But the decriminalization of pot also stands to remove a funding source for police: property forfeitures from drug dealers. Such funding is “going up in smoke,” The Wall Street Journal reports.
Of the $6.5 billion in asset forfeitures in drug cases from 2002-2012, marijuana accounted for $1 billion, the Journal says, citing data from the U.S. Justice Department.
And while most cash generated from drug-related property forfeitures goes to the law enforcement agency that made the bust, tax money from legal marijuana sales goes to state and local governments. Police may get only a share of that money, or none at all.
In a graphic titled “Money Pot,” the Journal lists the 10 states that had the highest amounts of asset forfeitures processed by the U.S. government in that 10-year period.
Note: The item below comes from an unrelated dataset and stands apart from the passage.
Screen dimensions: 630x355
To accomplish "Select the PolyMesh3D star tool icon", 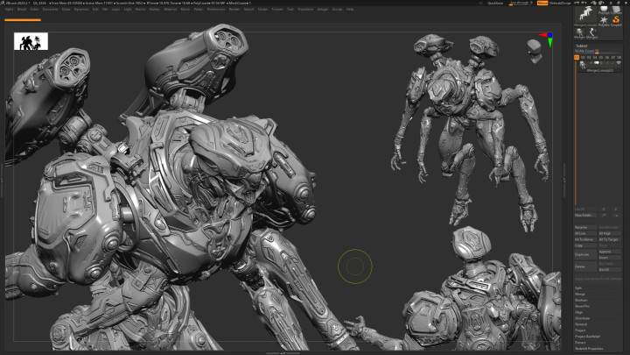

Here’s the list:
- California — $181.4 million
- New York — $101.3 million
- Florida — $80.5 million
- Texas — $64.3 million
- Ohio — $39.2 million
- Arizona — $36.8 million
- Michigan — $36 million
- North Carolina — $34.9 million
- Georgia — $26.2 million
- Wisconsin — $24.7 million
When compared with other drugs, marijuana offers a unique opportunity to police, The Journal‘s Zusha Elinson writes. Its distinct odor that aids detection is only part of the equation.
“The advantage with marijuana is that it’s one location, and you can make a lot of money off of one grow,” attorney Matthew York, who has worked on drug forfeiture cases in Washington state, tells Elinson. “These other drug dealers, they make a lot of money, but they’re harder to find.”